Dartmouth has long been a respected academic institution, rewarding its students with knowledge, new experiences and even some enjoyable social events. However, food may be the unsung hero of the Dartmouth experience. Hanover has created dozens of cookbooks over the last century, providing crucial instructions on how to feed the ever-hungry college student or Dartmouth-graduate.
The White Church Women’s Association in Hanover published the first Hanover cookbook, Recipes, in Rauner’s collection in 1928. The 1920’s woman was more resourceful than the twenty-first century cook, with an entire section dedicated to the uses for sour milk. Still, quality and ingenuity can go hand in hand. I would personally advocate for the increased twenty-first century consumption of “Rinktum Tiddy” and a dessert called “Hermits,” based on their names alone.
By the 1950s, Hanover had apparently taken a turn for the health conscious. The 1950 cookbook of Hanover’s Favorite Recipes, compiled by the Grafton Star Grange, dedicates a large section to weight control. While the “Eighteen Day Reducing Diet” and the “Body Building and Weight Gaining Diet” don’t exactly fit modern day nutritional guidelines, they show a college town increasingly concerned with their waistlines. The cookbook even contains a weight chart, showing the correct correlation between “Weight in Pounds (With Regular Clothes)” and “Height (with shoes on).”
In the 1960s, Dartmouth began to celebrate its perceived culinary expertise. The Dartmouth Women’s Club wrote in the introduction of Favorite Dartmouth Recipes that, “much of the excellence that is Dartmouth is largely due to the fact that the wives and mothers of Dartmouth men are superb cooks.” Viewing the recipes from the 1960s, a modern reader may question this claim. While many of the food creations in the 1961 College Town Cook Book and 1967 Tuck-Thayer Wives Club are likely delicious, a distinct handful would likely not agree with the stomachs of Dartmouth students in 2013. One major objection: the incredibly common use of Jell-O in any dish. From salads to meal loafs, gelatin seems to have been the go-to ingredient in Hanover and Dartmouth kitchens in the 1960s.
Cookbook creation has lagged in recent years.

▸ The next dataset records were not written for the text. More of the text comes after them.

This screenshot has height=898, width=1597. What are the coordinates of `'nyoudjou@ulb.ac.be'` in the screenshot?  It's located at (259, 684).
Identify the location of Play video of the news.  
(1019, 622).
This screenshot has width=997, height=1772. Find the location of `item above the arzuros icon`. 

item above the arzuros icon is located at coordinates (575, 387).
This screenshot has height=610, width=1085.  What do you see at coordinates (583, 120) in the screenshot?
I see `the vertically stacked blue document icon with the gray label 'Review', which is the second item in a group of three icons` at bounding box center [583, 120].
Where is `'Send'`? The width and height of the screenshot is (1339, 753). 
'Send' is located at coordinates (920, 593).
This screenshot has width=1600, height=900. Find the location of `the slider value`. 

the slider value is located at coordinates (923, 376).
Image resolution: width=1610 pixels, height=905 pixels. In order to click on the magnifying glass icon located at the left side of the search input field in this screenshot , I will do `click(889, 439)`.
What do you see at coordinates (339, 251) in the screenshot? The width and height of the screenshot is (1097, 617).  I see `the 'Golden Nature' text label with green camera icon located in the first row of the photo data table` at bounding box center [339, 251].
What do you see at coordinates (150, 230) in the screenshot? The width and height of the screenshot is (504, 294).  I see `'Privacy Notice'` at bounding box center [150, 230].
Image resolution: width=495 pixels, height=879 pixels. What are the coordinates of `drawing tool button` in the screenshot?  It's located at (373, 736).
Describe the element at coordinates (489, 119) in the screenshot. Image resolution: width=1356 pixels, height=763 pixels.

With coeducation, the College began to emphasize women’s roles outside of wives, mothers and chefs. Nonetheless, there continue to be notable contributions to Dartmouth’s cookbook collection. One such example is the Handel Society’s Culinary Notes, published in 1987. Each recipe in the book, published to support the musical ensemble founded in 1807, specifies not only the hometown of each recipe’s author, but also his or her vocal part.